第7章 デート
自分は完全にぎこちなくなっていたが、彼はあなたに微笑み、何事もなかったかのようにクレープを受け取ってお礼を言った。
「うわ、すごく美味しそうだ。いただきます、うまい!」
「あ、うん⋯⋯よかった。⋯⋯あの、ヴィクトル、今声をかけられてたよね? 完全に」
「⋯⋯んんっ? あぁ、そうなんだ。おかしな人もいるもんだね」
彼は肩をすくめ、まるで本意ではないというふうに話した。
スマートに対処した彼を見ていたため何の問題もないのだが、心情的にはそうはいかない。
「やっぱりヴィクトルって、モテるんだ⋯⋯!!」
「⋯⋯い、いや。俺は別にモテないよ。ほらこんなおじさんだしさ。大丈夫だよ」
いつも謙遜してそんな風に言うけれど、魅力的な人に年なんて関係ないのだ。現にあなたも出会った時に彼をとても素敵だと思い惹かれたのだから。
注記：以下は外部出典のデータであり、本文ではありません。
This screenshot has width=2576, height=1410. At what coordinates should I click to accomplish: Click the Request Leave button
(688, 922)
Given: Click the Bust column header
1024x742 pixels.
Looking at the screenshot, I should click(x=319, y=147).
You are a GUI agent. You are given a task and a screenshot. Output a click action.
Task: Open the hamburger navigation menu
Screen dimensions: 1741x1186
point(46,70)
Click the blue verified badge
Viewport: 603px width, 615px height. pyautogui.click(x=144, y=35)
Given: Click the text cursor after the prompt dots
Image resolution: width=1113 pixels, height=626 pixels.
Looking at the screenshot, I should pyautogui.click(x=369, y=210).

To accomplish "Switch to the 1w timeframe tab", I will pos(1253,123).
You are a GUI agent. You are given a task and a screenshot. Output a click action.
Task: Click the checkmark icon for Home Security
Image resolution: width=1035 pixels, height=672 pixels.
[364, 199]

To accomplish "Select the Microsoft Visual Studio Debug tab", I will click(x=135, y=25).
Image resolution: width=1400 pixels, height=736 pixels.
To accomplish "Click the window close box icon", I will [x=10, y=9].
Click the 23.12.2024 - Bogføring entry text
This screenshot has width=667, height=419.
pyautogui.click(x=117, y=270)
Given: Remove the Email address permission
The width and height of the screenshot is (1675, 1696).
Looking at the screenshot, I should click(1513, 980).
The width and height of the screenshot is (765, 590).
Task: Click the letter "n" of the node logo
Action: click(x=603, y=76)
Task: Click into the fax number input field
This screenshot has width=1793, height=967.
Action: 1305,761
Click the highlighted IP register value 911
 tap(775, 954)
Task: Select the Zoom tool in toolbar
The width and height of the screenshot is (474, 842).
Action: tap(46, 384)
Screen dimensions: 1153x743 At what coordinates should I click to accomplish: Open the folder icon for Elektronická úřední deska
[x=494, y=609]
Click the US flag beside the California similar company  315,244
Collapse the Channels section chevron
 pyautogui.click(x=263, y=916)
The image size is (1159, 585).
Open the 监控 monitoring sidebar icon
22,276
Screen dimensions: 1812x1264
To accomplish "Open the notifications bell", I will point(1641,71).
「ああいうことってよくあるの? なんか心配⋯⋯もうヴィクトルを一人に出来ないよ!」
「⋯⋯くっ。君はこんな外でそんな可愛いことを言ってくれるの? 抱きしめたくなるだろう?」
片方の手で頬を撫でられるけれど、まだ納得できない。
さっきの場面はショックだったが、不思議と負けん気がわいてきた。こんなことは自分でもめずらしいことだ。
「じゃあ私が抱きしめるね。これ持ってて」
「おっ、本当に――? あぁ、かわいいなぁ。⋯⋯参ったな。俺は本当に君以外見えてないよ。心配なんか必要ないんだからね」
クレープで手が塞がったヴィクトルの胴に抱きつき、人目も気にせず、しばらくそのままでいた。
彼の言葉は嬉しいし信じている。
でも同時に独占欲もわいてくる。
外のデートはあんまりしたことないから、余計にだ。
自分は本当にふさわしいのかな?なんて思いがまた出てきそうになるけど、それよりも彼をもっと自分のものに出来たらな、なんて思いのほうが強くなっていった。